A key finding from the IMF's empirical analysis is that institutional quality is a crucial factor in determining the effectiveness of industrial policy. Nations that have good administrative structures, open governmental financial systems, and good regulations to check their financial systems have a good result of the interventions. Subsidies in such settings have an increased likelihood of being given on a performance basis than on political grounds, and those programs that are inefficient are likely to be disclosed. On the other hand, industrial policy may contribute to the development of rent-seeking behaviour, the survival of inefficient firms, and competition in the weak institutional economies. This is the institutional aspect that makes it possible to consider that similar policies can lead to extremely different results in different countries. Industrial Policy and Structural Reforms The results of the IMF maintain the same theme, every time stating that the benefits of industrial policy are insignificant relative to those of structural reforms that are broad-based. The general business environment was also improved in areas like regulatory barriers, protection of property, increased access to finance, and investment in human capital, which created bigger and sustainable productivity increases in the whole economy. Previous studies in the IMF affirm that horizontal reforms can improve the allocation of resources and lead to innovation even without governments having to pick winners. In this light, industrial policy is to be regarded more as a supplementary and not as a central growth policy.

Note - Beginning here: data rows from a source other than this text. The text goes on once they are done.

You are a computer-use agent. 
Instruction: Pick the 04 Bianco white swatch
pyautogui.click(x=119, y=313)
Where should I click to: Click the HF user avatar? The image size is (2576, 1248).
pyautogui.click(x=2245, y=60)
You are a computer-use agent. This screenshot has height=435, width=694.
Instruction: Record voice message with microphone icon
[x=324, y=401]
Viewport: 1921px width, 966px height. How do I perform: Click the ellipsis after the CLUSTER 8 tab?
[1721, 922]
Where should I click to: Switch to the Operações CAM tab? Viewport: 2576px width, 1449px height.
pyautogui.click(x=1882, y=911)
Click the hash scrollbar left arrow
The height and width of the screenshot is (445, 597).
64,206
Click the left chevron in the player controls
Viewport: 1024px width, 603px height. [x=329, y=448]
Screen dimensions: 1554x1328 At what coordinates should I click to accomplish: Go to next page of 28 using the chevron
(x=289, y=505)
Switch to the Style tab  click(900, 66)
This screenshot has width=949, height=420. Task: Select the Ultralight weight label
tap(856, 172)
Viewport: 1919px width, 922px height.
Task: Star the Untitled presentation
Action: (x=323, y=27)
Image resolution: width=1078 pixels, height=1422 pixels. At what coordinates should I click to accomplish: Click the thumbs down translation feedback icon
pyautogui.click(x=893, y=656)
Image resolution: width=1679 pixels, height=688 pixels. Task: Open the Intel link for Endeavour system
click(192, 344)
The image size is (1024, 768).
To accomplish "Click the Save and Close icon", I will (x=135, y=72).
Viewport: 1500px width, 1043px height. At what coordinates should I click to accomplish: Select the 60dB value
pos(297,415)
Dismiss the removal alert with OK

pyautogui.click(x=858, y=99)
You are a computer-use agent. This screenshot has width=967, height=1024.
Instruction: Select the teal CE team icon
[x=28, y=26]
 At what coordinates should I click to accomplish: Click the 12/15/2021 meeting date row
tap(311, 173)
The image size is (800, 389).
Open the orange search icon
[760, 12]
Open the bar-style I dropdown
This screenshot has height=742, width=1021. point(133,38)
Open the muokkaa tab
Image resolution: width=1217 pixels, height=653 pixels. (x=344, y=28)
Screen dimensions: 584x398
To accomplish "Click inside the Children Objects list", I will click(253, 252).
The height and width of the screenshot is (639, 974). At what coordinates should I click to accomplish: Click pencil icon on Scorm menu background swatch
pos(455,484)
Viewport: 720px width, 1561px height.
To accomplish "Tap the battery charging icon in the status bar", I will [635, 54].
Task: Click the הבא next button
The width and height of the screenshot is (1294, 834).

Planning Improved Industrial Policies Considering the risks at stake, the IMF emphasizes the need to design and implement the policy carefully. Industrial policy should be explicitly weighed against alternative uses of government resources by governments that consider it. In cases where fiscal space is limited, the chances of wasteful expenditure are really high. Clear objectives, support over a time horizon, and an effective system of monitoring and evaluation must be part of the effective industrial policy frameworks. Frequent review enables policymakers to tune or abandon the programs that do not achieve the outcomes. It is also necessary to keep the competitive pressures, both locally and globally, to ensure that there is no complacency amongst the supported firms. Lastly, policymakers should be aware of international spillovers. The large-scale industrial policies may dwarf the world trade patterns and create a retaliatory response by the trade partners, which can lead to trade conflicts that destroy world development. The modern international re-emancipation of the industrial policy is an indication of justified worries regarding productivity stagnation, economic sustainability, and strategic independence. The IMF experience in its World Economic Outlook indicates that a special intervention may provide productivity in selected sectors, especially in a favorable institutional and technological environment. Nonetheless, such benefits are often small and have great fiscal, efficiency, and distributional trade-offs. Industrial policy is no panacea. It may harm the proper resource allocation and undermine aggregate economic performance without effective institutions, close calibration, and continuous assessment. Finally, the analysis by the IMF supports a balanced policy message that industrial policy can support, but a consistent growth and productivity gain is better attained under the banner of overall structural reforms of the economy that enhance market competition and institutions.